A lovely aspect of Japan, particularly in Tokyo, is the old neighborhoods that still exist, tucked away between pristine high rises. Nakameguro was a gritty part of town back in the day. It was “shitamachi”–literally meaning downtown, but that didn’t mean Greenwich Village, it meant it was d-o-w-n, like low. Walk a few minutes to the streets of Nakameguro now, from the JR station of the same name, and you will see that it has been transformed into a beautiful, but quiet district lined with tiny independent stores so specialized that, in the United States, would not stand the chance of surviving a month. The neighborhood sits along a canal, with cherry blossom trees on both sides. Small bridge roadways connect the two narrow streets that shoppers walk along. None of the stores is more than 500 sq ft. It seems they took what once was the first floor of each residence and converted it into stores. The retailers range from designers’ clothing to a store specializing in bonsai (miniature trees, an art form in Japan). There is an amazing tea house there, that serves green tea (of the tea ceremony kind) and cocktails until 2 am, with handmade, delicious Japanese sweets.
For me, Tokyo is less the neon and more the small neighborhoods that have survived and retained their character throughout the turbulent economic and cultural history of Japan. Nakameguro is one of them, but there are many others, such as Nezu, Sangenjaya, and Minami Azabu Jyuban. These are small districts that still have the local fish store, butcher, the rice cracker shop, noodle restaurant, and sometimes a tofu shop, a rarity nowadays. The other day, when I was walking along the store-lined street of Sangenjaya, I came upon a tuna cutting event. The local fish store brought in a medium sized tuna from Tsukiji (the famous fish market) a MUST see for visitors, especially the Tuna auction which starts at 5:30 am. Workers at the store were slicing the tuna in public and selling chunks at a reduced rate.
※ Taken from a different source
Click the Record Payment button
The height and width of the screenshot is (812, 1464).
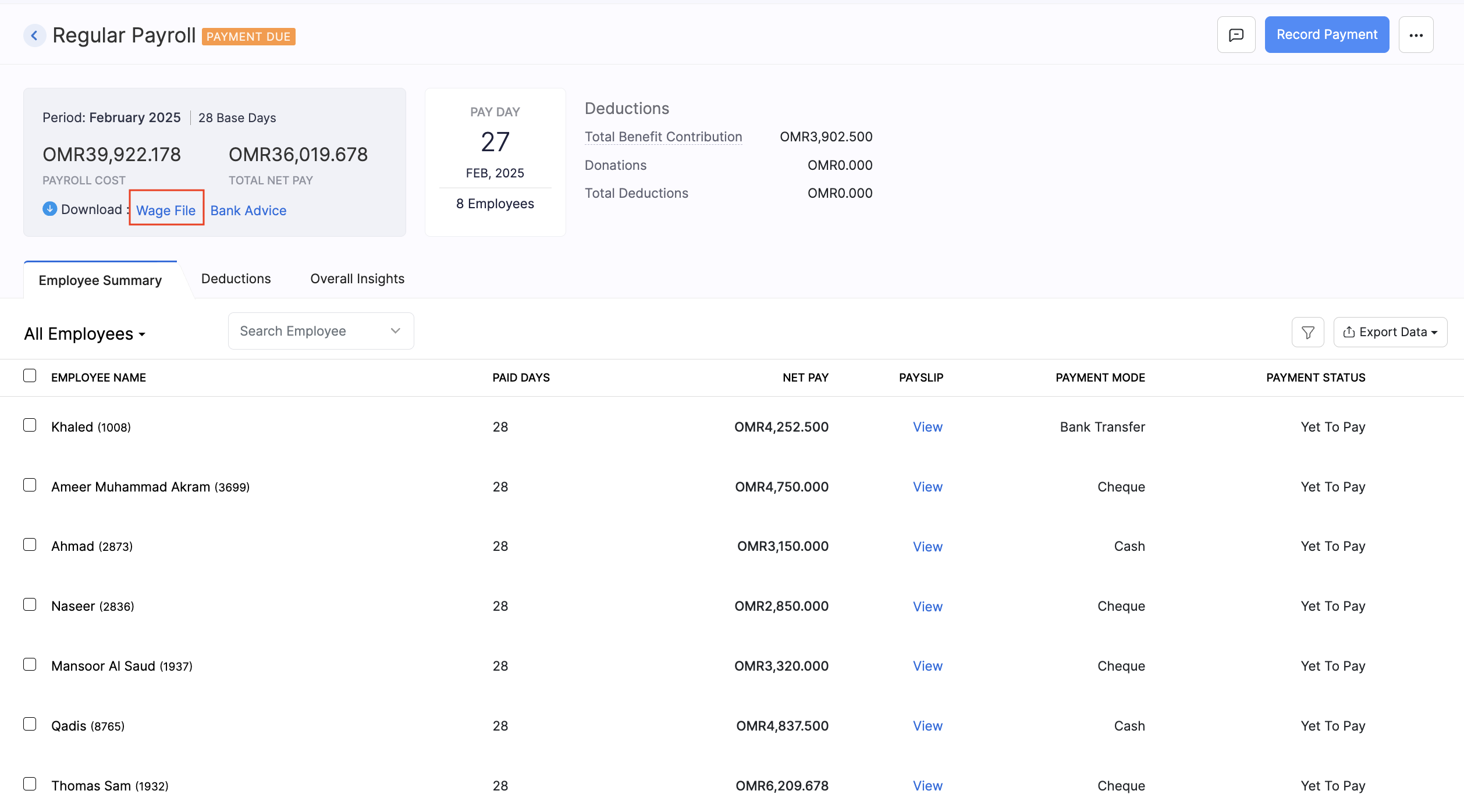point(1327,34)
Minami Azabu Jyuban has one of my favorite rice cracker stores, that has one of the most delicious sesame rice puffballs with a peanut inside that I have ever tasted.
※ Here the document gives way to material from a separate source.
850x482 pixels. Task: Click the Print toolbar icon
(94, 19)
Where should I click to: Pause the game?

If you are planning a trip to Japan, head over to your local independent bookstore and order the guidebook “Gateway to Japan” (publisher: Kodansha), organized as a guidebook but it’s better for getting a sense of Japanese history, told through the cities of Japan. Other great reads: David Mitchell’s “Ghost Written,” Haruki Murakami’s “The Wind-Up Bird Chronical,” and if you’d like a closer look into the imperial family of Japan try getting through “The Commoner” by John Burnham Schwartz. If you love films, check out “Lost in Translation,” and rent two films by Juzo Itami: “Tampopo,” to get a sense of our relationship to food, and “The Taxing Woman,” a comedy about a tax collector from the Japanese equivalent of the IRS.
A parting thought for visitors to Japan: Once, when I was about to go on a trip, rather than tell me to “be careful and take care,” my dear Japanese American friend used to say, “Drive fast and take chances.” Do just that in Tokyo, though let the fabulous train system do the driving, and take chances gastronomically!
My warmest thanks to my friend, Yuko Uchikawa, for all of her contributions to this article, including the photos she has taken over the years in Japan (long before digital cameras, I might add), her candid insights, and her quick and thorough draft.